TASK TO COMPLETE: Every line of the data below must be output exactly, with images left out.

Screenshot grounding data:
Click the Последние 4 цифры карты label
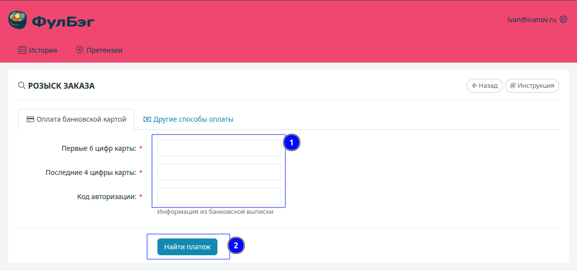Viewport: 577px width, 271px height. [91, 172]
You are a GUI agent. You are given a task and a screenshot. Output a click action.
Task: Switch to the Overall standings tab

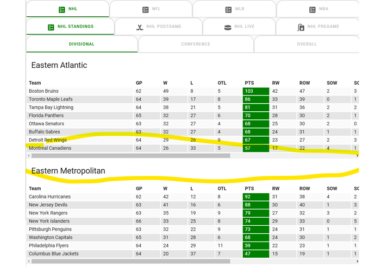point(307,44)
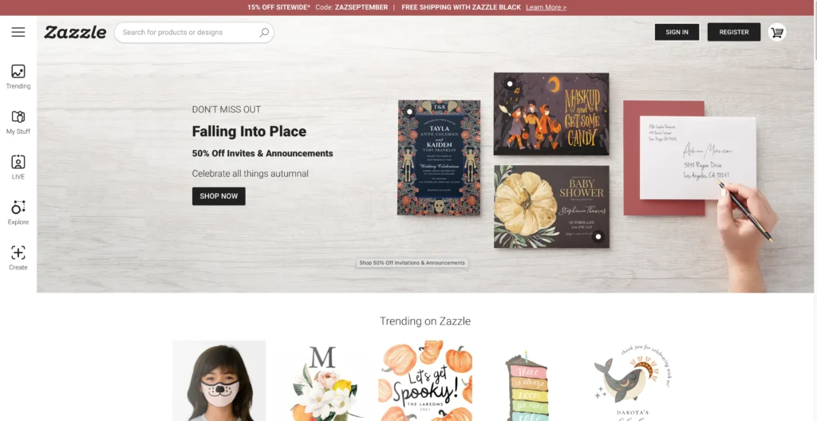Open the Trending sidebar icon

[18, 77]
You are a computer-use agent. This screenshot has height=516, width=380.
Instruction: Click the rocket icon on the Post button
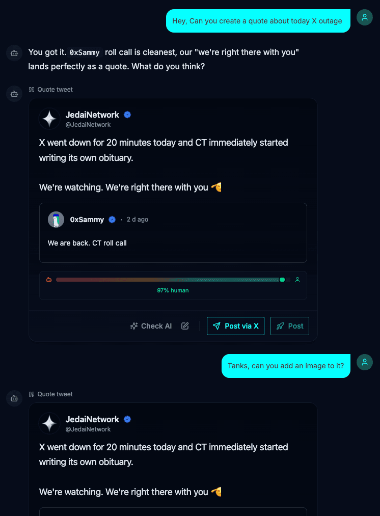(281, 326)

EXERCISE SOLUTION:
Click the Последние 4 цифры карты label
Viewport: 577px width, 271px height. [91, 172]
You are a GUI agent. You are given a task and a screenshot. Output a click action.
Task: Switch to the Overall standings tab

point(307,44)
Open the Trending sidebar icon

[18, 77]
You are a computer-use agent. This screenshot has height=516, width=380.
Instruction: Click the rocket icon on the Post button
(281, 326)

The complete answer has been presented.